Visualizing the prior on \(\Pr(\text{Method})\) and fighter-level estimates of \(\Pr(\text{Method|Fighter})\)

From the previous visualization of ternary diagrams, it was clear that inexperienced fighters were overfitted to their limited number of win methods. To see the effect of the above Bayesian analysis, I will again show the updated fighter method probabilities, laid upon the prior probability density. This prior can be thought of as representing the values that an individual fighter’s method probabilities can take (it is a distribution of distributions).

# summarize distribution of Pr(methods)
value_grid <- expand.grid(x = seq(0, 1, by = 0.01), y = seq(0, 1, by = 0.01)) %>%
  dplyr::mutate(z = 1 - x - y) %>%
  dplyr::filter(z >= 0)
colnames(value_grid) <- alpha_posterior$Method

value_grid$Pr_method <- apply(value_grid, 1, function(x){
  MCMCpack::ddirichlet(x, alpha = alpha_posterior$alpha)

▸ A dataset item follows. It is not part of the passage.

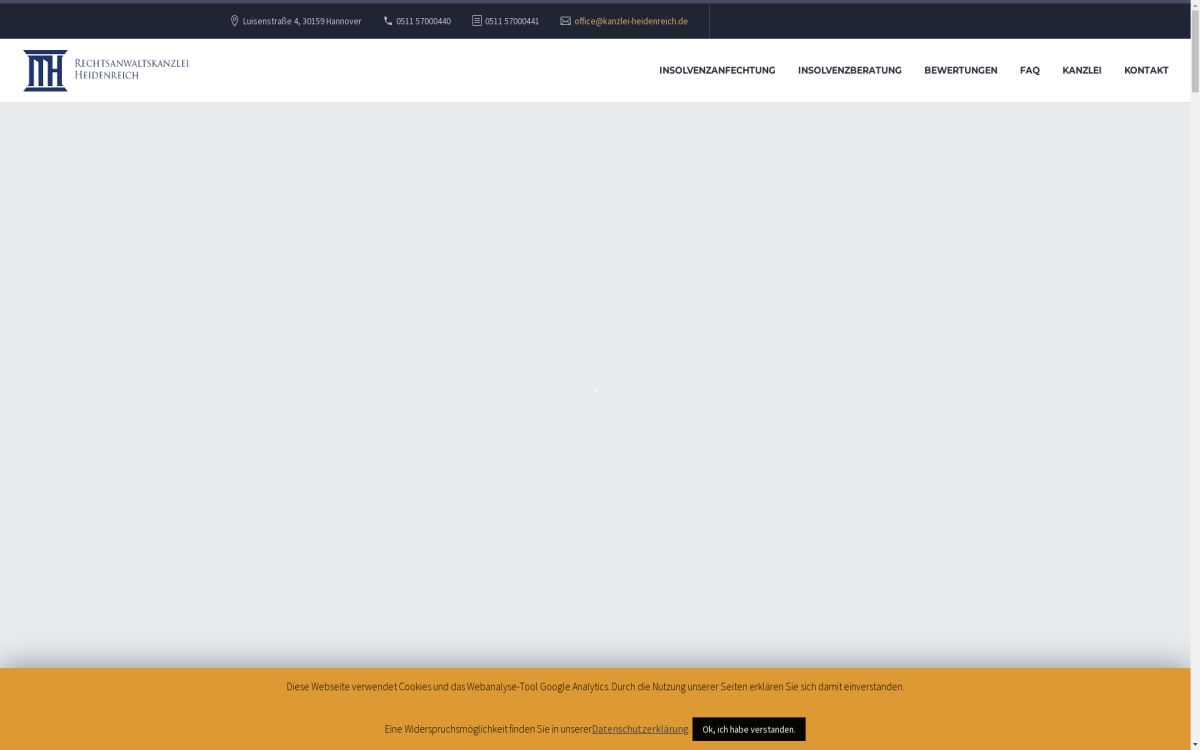
Task: Navigate to the Kanzlei section
Action: click(x=1081, y=70)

method_breakdown_summary <- fighter_Pr_method %>%
  dplyr::select(Fighter_link, Method, Pr_method, fighter_n) %>%
  tidyr::spread(Method, Pr_method) %>%
  # bin by number of wins
  dplyr::mutate(bin = "# fights: <7",
                bin = ifelse(fighter_n >= 7, "# fights: 7-12", bin),
                bin = ifelse(fighter_n >= 13, "# fights: 13-20", bin),
                bin = ifelse(fighter_n > 20, "# fights: >20", bin),
                bin = ordered(bin, levels = c("# fights: <7", "# fights: 7-12", "# fights: 13-20", "# fights: >20"))) %>%
  dplyr::ungroup() %>%
  dplyr::count(bin, Decision, Submission, `KO/TKO`)

# cleanup methods for plotting
value_grid <- value_grid %>%
  dplyr::rename(Dec = Decision,
                Sub = Submission)
method_breakdown_summary <- method_breakdown_summary %>%
  dplyr::rename(Dec = Decision,
                Sub = Submission)
ggtern(value_grid, aes(x = Dec, y = `KO/TKO`, z = Sub)) +
  # background Pr distribution
  geom_point_swap(aes(fill = Pr_method)) +
  # Pr(method) for individual fighters
  geom_point(data = method_breakdown_summary, aes(color = n), size = 1) +
  scale_fill_gradientn("Pr(Method)", colors = c("gray90", "orange", "red")) +
  facet_wrap(~ bin, ncol = 2) +
  scale_color_continuous("Number of fighters\nwith value", low = "darkslategray1", high = "royalblue1", trans = "log10") +
  theme(text = element_text(size = 22))

plot of chunk unnamed-chunk-3

In MMA, a large amount of data exists when pooling across fighters, but there is a more modest amount of fighter-specific data. By finding an empirical prior on method probabilities, fighters’ win methods were balanced with common trends across fighters. Inexperienced fighters are pulled towards a consensus of fighters, while experienced fighters are barely influenced by the prior. This will be an important element of future approaches, where instead of considering methods as a component of style, I will identify elements of style in a data-driven manner, capitalizing on common patterns in MMA finishes.